Creating Interpretable Latent Spaces with Gradient Routing
post by Jacob G-W (g-w1) · 2024-12-14T04:00:17.249Z · LW · GW · 6 commentsThis is a link post for https://jacobgw.com/blog/ml/2024/12/12/interp-latent.html
Contents
How it works Classification None 7 comments
Over the past few months, I helped develop Gradient Routing [LW · GW], a non loss-based method to shape the internals of neural networks. After my team developed it, I realized that I could use the method to do something that I have long wanted to do: make an autoencoder with an extremely interpretable latent space.
I created an MNIST variational autoencoder with a 10 dimensional latent space, with each dimension of the latent space corresponding to a different digit.
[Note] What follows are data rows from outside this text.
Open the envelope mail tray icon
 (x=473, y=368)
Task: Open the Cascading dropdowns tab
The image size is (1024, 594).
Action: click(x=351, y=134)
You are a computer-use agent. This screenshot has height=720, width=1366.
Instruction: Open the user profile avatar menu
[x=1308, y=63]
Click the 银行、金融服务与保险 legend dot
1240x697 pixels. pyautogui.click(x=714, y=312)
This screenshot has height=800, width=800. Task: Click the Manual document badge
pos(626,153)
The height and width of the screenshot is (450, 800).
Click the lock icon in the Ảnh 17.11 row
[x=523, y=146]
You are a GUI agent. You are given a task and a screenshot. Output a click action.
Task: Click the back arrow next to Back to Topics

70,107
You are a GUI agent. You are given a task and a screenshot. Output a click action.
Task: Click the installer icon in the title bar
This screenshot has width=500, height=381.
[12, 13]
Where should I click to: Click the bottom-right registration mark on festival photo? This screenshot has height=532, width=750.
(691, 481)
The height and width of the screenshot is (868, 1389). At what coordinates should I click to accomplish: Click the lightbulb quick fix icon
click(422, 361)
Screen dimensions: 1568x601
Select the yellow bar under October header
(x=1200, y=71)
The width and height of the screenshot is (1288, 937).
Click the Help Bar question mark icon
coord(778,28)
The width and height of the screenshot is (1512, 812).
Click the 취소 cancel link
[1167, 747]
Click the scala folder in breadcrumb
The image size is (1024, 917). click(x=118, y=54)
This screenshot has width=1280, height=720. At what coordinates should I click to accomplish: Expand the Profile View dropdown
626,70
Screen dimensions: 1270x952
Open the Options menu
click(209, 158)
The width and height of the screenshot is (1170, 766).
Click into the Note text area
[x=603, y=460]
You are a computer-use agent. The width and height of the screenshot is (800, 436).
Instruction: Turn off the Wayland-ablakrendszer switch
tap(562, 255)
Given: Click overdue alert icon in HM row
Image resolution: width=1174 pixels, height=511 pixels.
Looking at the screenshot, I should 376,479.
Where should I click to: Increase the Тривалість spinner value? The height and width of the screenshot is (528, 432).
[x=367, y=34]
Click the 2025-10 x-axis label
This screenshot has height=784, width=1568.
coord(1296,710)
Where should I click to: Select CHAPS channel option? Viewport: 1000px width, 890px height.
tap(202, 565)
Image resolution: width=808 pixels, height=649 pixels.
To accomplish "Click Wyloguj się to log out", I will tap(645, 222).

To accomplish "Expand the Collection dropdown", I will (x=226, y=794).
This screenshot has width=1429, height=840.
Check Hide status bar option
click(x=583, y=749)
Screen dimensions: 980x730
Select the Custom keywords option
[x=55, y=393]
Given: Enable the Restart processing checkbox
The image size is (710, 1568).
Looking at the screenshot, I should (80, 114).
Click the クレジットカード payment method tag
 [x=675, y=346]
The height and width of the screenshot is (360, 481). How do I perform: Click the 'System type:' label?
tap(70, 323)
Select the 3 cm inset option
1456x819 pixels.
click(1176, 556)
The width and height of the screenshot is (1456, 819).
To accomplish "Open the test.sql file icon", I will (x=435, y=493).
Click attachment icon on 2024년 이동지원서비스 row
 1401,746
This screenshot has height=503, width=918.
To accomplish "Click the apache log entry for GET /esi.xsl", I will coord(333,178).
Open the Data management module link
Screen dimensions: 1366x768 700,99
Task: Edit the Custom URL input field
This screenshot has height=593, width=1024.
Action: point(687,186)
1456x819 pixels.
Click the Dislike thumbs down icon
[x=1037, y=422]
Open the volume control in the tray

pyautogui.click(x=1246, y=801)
Before I get into how I did it, feel free to play around with my demo here (it loads the model into the browser): https://jacobgw.com/gradient-routed-vae/.
In the demo, you can both see how a random MNIST image encodes but also directly play around with the encoding itself and create different types of digits by just moving the sliders.
The reconstruction is not that good, and I assume this is due to some combination of (1) using the simplest possible architecture of MLP layers and ReLU (2) only allowing a 10 dimensional latent space which could constrain the representation a lot (3) not doing data augmentation, so it might not generalize that well, and (4) gradient routing targeting an unnatural internal representation, causing the autoencoder to not fit the data that well. This was just supposed to be a fun proof of concept project, so I’m not too worried about the reconstruction not being that good here.
How it works
My implementation of gradient routing is super simple and easy to add onto a variational autoencoder. During training, after I run the encoder, I just detach every dimension of the encoding except for the one corresponding to the label of the image:
def encode_and_mask(self, images: Tensor, labels: Tensor):
encoded_unmasked, zeta, mean, cov_diag = self.encode(images)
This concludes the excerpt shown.